Purpose of Molecular Imaging
The granted purpose of molecular imaging is to observe the human body and treat the abnormalities, but with the development and the advancement of the field it spreads over many areas related to medicine. The research laboratories where animal tests take place use molecular imaging methods to come up with their final results accurately and quickly. They are used to diagnose and scope the treatment of heart diseases, cancers, brain disorders such as Alzheimer’s and Parkinson’s disease and many other diseases.
Molecular Imaging Techniques
From the beginning of 1990’s, we can identify many researches and works done related to the field of molecular imaging. In today’s world, there are many technigues used for generating molecular images. They are MRI (Magnetic Resonance Imaging), PET (Positron Emission Tomography), SPECT (Single Photon Emission Computed Tomography), CT (X-ray Computed Tomography), Ultrasound and optical methods such as ‘Optical Fluorescence Imaging’ and ‘Optical Bioluminescence Imaging’.

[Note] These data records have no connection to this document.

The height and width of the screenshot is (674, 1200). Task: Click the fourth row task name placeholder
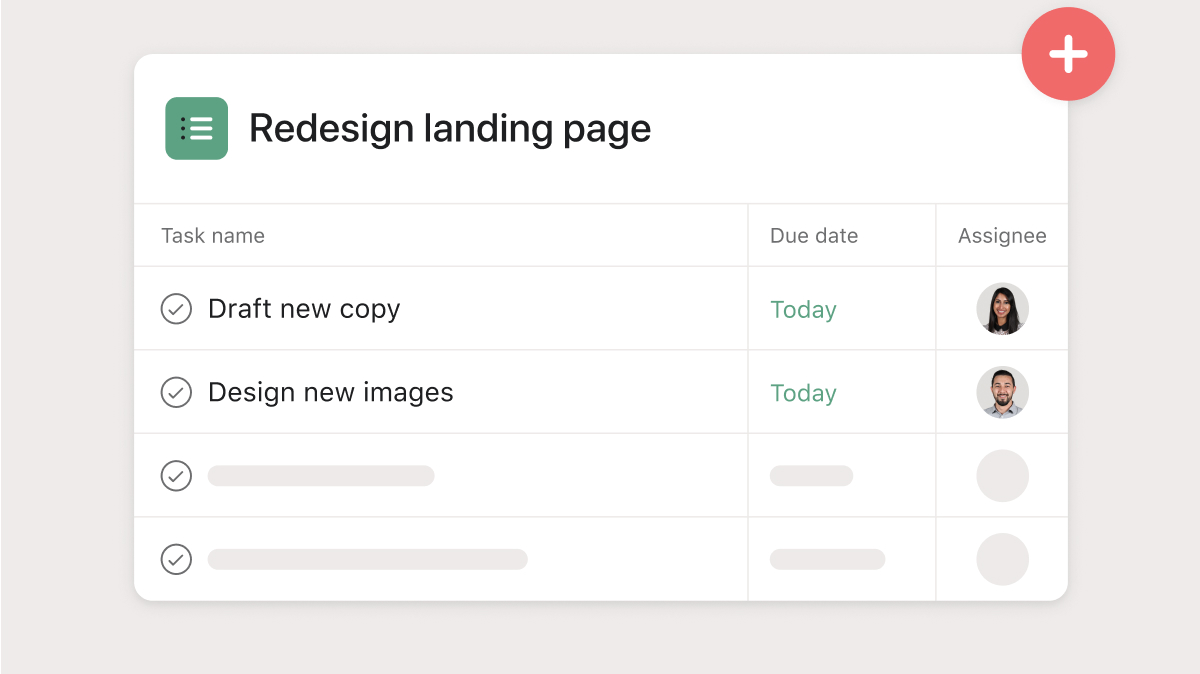pos(367,559)
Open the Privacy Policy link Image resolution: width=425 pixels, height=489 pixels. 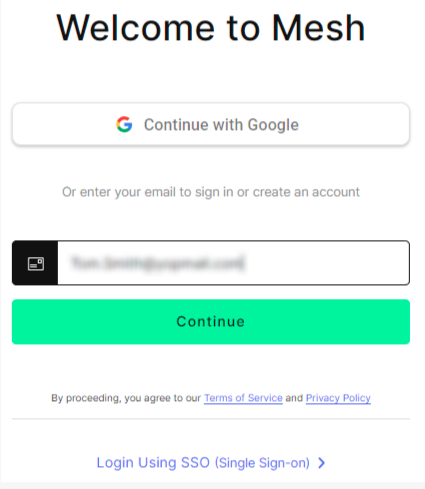pyautogui.click(x=338, y=398)
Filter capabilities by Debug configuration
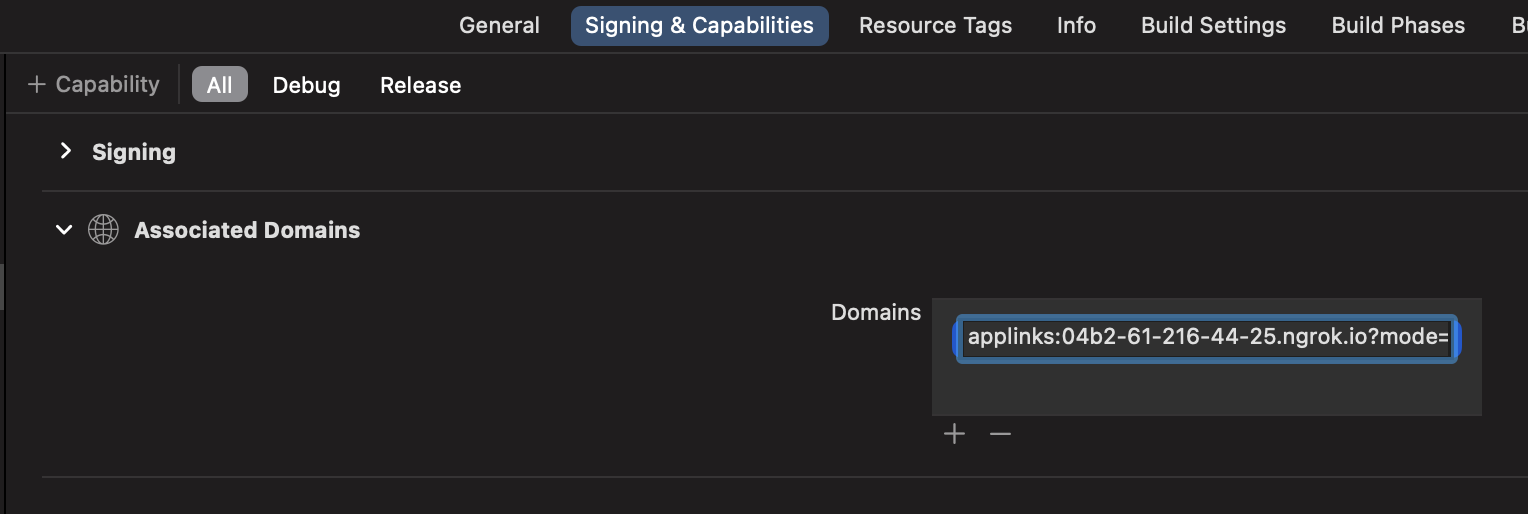1528x514 pixels. click(x=306, y=85)
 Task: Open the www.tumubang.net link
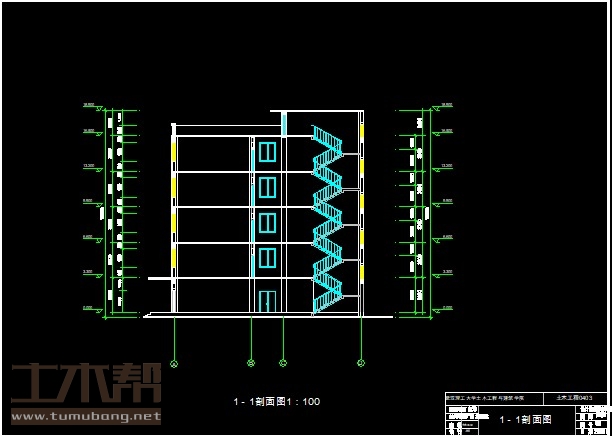point(84,415)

PET and SPECT are two methods related to nuclear medicine. CT is an advanced method developed with the same X- ray machine technique, but with the ability of making 3-D images. Ultrasound is a very cheap and non-radiographic method where the sound resonance is used to generate images. MRI uses magnetic resonance for its imaging procedure.
The optical methods can be considered as the most unheard imaging methods. There are two technologies used in optical methods. The first one is reporter technology and the other one is imaging technology. Reporter technology identifies molecular processes of the interested area. Usually these reporters are enzymes or some other proteins, which give fluorescence to the targeted area. The imaging technology is used to develop the sensitive and accurate methods for fluorescent visualization. This technology can be divided into two, i) in vivo fluorescence imaging and ii) concentrate on the emerging field of fluorescence tomography.
Advances in Molecular Imaging
Molecular imaging technology has a positively increasing slope when it is compared to other medical fields, as such new techniques and methods are introduced to the field day by day. Most of the advancements in the field deal with machineries. Activatable or smart probes are newly added to optical and MRI imaging. The contrast agents (a small molecule which can make a bond with the targeted cell area and emits rays) provide the advantage of reducing the noise that derives from signal producing. The scientists have recently introduced few other radio pharmaceuticals that have a lesser half-life which will not be affected your body in vivo imaging. They also identified some radio pharmaceuticals that will be lasting a longer period giving you the room to generate 3D images or to conduct longer period image processing. A sub-field called MBI (Molecular Breast Imaging) is being developed as a separate aspect and helpful in treating breast cancers. The optical imaging methods’ enhancement is also taking place rapidly. The fluorescence molecular tomography (FMT) was developed rapidly around in 2007 as an alternative to PET with a higher throughput. (More images in less time)
Nuclear Medicine and Molecular Imaging
When reading this article you may have come up with the question ‘What is the connection between molecular imaging and nuclear medicine?’ as there is a mentioning about nuclear medicine. PET and SPECT are the first and the most optimistic method of molecular imaging. In the other imaging methods such as MRI and ultrasound, there are always complex and high power consumption methods to generate the deepest level images. In nuclear medicine, a radio pharmaceutical (e.g., 11 C, 18 F and 64 Cu for PET; 99m Tc, 123 I and 111 In for SPECT) is inserted into the body and it spreads all over the body and emit rays that can be detected by an image receiver. These radio pharmaceuticals make contact with the primary level of the body structure (molecular level) and ease the image processing method.